Bugger

Australia & New Zealand Homebrewing Forum

Help Support Australia & New Zealand Homebrewing Forum:

This site may earn a commission from merchant affiliate links, including eBay, Amazon, and others.
Is it actually Napisan you buy? Or a homebrand equivalent? I read somewhere else on the forum to get the cheapest unscented napisan equivalent.....the other day in the supermarket I was in that aisle and started popping lids of to have a smell. The woolies homebrand one had a huge scent, almost knocked me out when i whiffed it. Went over to the actual Vanish Napisan brand stuff and was overwhelmed by the range..."Inwash & Soaker Oxiaction Intelligence", "Inwash & Soaker Plus Advanced", "Inwash & Soaker Oxiaction Crystal White". All Napisan brand. Then other brands such as White King, Dettol, Sard. Which do you buy?

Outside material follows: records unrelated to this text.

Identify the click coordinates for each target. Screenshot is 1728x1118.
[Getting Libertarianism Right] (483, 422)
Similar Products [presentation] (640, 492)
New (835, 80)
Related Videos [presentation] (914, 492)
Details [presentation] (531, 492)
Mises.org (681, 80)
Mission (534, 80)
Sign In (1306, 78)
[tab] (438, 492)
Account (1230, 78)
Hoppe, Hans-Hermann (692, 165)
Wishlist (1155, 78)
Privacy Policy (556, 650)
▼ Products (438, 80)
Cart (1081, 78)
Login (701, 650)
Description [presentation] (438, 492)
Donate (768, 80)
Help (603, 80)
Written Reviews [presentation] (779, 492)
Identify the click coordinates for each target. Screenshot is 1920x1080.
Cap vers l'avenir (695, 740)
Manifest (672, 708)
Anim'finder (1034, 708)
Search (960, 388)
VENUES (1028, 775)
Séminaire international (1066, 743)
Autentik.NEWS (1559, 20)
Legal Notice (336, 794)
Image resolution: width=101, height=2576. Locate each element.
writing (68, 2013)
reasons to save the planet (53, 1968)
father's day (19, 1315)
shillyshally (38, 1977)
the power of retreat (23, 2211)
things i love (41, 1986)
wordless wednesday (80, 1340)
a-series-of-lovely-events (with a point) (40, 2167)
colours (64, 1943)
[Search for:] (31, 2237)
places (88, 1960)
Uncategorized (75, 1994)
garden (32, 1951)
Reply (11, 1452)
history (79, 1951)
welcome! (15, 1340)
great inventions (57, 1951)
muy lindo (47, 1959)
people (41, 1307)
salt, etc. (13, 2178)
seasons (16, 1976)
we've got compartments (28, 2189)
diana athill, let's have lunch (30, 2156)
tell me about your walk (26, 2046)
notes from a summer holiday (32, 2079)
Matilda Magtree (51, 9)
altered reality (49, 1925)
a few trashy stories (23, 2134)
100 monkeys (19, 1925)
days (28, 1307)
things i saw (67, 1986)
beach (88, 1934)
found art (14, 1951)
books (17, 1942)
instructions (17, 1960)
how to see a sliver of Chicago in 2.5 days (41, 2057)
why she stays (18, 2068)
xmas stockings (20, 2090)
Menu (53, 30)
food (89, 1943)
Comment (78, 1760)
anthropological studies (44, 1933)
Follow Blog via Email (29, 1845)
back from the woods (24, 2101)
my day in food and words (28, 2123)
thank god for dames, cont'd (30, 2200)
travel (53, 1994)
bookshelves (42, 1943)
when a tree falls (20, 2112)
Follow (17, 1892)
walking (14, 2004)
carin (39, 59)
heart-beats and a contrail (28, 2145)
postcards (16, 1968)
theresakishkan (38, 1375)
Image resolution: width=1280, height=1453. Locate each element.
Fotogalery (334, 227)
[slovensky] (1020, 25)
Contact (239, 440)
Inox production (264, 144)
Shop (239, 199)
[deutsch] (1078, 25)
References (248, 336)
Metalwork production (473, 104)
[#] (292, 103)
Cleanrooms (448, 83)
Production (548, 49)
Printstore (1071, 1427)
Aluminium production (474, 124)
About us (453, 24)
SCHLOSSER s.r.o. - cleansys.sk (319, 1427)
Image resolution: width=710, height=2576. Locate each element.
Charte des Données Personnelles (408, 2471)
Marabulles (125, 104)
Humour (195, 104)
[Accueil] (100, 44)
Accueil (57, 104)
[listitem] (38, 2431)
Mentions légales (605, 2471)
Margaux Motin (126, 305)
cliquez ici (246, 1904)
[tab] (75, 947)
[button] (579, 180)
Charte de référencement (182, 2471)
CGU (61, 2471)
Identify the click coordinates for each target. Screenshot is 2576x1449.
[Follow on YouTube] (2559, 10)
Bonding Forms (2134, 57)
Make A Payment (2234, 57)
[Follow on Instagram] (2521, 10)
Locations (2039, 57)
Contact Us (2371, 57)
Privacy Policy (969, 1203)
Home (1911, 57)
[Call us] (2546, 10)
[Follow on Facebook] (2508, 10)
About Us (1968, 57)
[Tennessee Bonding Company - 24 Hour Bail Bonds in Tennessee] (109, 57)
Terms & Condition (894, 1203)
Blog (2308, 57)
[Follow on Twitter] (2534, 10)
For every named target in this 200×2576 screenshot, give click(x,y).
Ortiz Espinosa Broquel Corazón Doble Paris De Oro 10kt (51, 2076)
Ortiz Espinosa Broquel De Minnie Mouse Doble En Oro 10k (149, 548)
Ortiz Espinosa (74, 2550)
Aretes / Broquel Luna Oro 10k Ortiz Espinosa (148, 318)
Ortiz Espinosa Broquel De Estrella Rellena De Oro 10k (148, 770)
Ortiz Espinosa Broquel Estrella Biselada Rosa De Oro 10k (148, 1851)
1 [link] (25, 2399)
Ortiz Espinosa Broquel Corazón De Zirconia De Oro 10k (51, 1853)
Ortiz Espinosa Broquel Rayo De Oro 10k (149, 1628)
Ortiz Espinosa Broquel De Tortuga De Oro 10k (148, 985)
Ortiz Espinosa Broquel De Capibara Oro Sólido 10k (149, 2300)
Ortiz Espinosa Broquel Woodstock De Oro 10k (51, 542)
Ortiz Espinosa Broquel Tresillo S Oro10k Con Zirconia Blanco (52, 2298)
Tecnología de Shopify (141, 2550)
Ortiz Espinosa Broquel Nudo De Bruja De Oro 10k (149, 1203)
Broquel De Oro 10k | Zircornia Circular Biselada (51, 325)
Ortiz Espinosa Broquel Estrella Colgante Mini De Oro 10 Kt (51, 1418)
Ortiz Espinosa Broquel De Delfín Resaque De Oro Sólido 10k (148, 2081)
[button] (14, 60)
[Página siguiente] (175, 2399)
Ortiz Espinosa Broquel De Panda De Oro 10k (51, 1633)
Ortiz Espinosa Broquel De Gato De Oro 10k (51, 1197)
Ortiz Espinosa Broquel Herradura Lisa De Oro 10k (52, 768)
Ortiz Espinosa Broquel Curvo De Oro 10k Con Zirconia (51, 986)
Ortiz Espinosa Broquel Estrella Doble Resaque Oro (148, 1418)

I actually buy the proper Napisan brand. Not because i don't trust other brands or mixes, but due solely to my local hard nose rip off merchant c#$%s supermarket not having a great choice, and the prices usually favour the napisan for the same strength.

Bribie (i think) once posted the name of a product including the brand that had a higher sodium perc % than the Napisan brand, but i can't seem to locate the product in my shop, so i go with Napisan.

Napisan is apparently the only thing that seems to always be on special at my local.
 
I actually buy the proper Napisan brand. Not because i don't trust other brands or mixes, but due solely to my local hard nose rip off merchant c#$%s supermarket not having a great choice, and the prices usually favour the napisan for the same strength.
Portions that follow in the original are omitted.